Sometimes words are easy to say but the message, the advice, behind them is difficult to take. I saw these words and they were immediately relevant, instantly important. I have a lot to move on from. I have a lot to move on for. There is a future out there waiting for me to step into but I am anchored in the very recent past.

Try as I might I have yet to be able to shrug off the awful things which people did to me and to others. But it’s necessary for me to be able to move on. Because, you see, hate is baggage, and carrying around hate for people – well hate is a strong word, but carrying around this negativity isn’t good for the soul.

So here goes, forgiveness.

I forgive you for the terrible way you treated her at the end.
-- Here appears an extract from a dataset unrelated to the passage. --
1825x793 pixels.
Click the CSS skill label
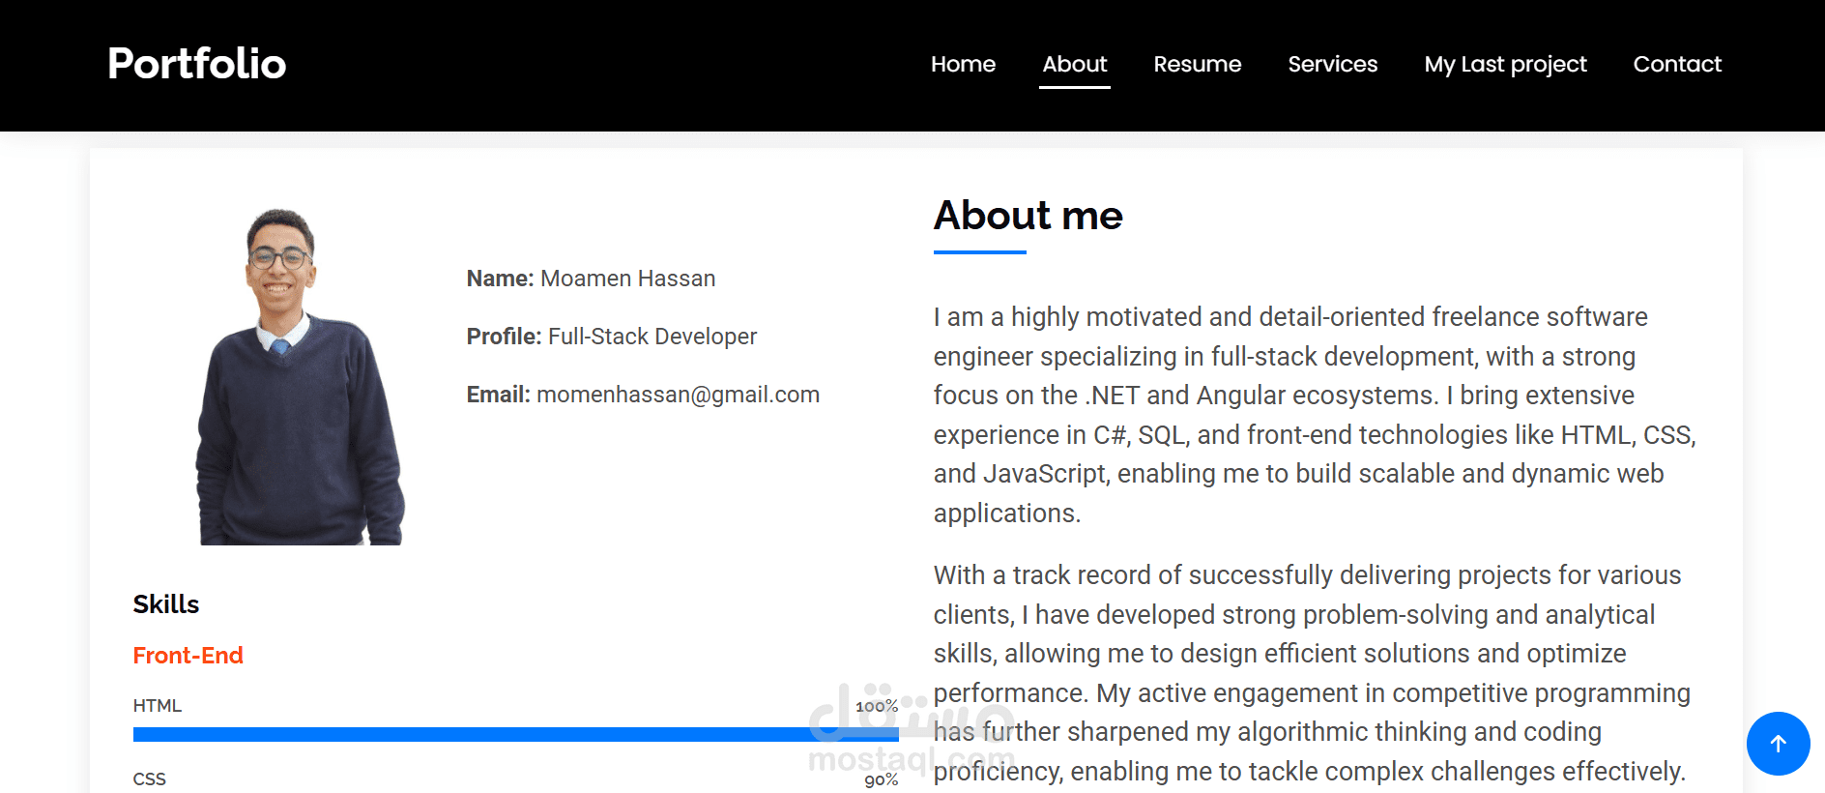click(150, 779)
You meddled and you plotted and you schemed and you made her desperately unhappy. Then you climbed on the grief-train and wallowed. Despite your incredible selfishness, I know you feel guilt, and I know that in your own way you are sorry for what you did. I forgive you.

I forgive you too, for the way you treated her. All she wanted was to be free to live her life without your spiteful jealousy. She never, ever, would, but I forgive you.
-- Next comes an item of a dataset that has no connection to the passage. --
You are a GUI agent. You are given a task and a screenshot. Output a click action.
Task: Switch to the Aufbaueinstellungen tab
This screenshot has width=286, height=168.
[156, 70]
I forgive you for the way you treated me and my brother. I asked you what you would do differently and you said you would do exactly the same. Despite your arrogance, I forgive you.

I forgive you for your efforts to deny a son his father. You realised your mistake. You realised the fight you faced. You never apologised. But I forgive you.

And I forgive you, oh brother of mine. On behalf of your child who cannot forgive you himself, and who doesn’t even recall who you are and what you look like, I forgive you.

It’s time for me to move on. I cannot dwell on the past. I cannot allow the petty behaviour of people to keep me down. I’m going to make an effort to allow transgressions against me and against the people I care about to be forgiven. Because, unless you can do something about them, you just gotta forgive them.

Who are you going to forgive?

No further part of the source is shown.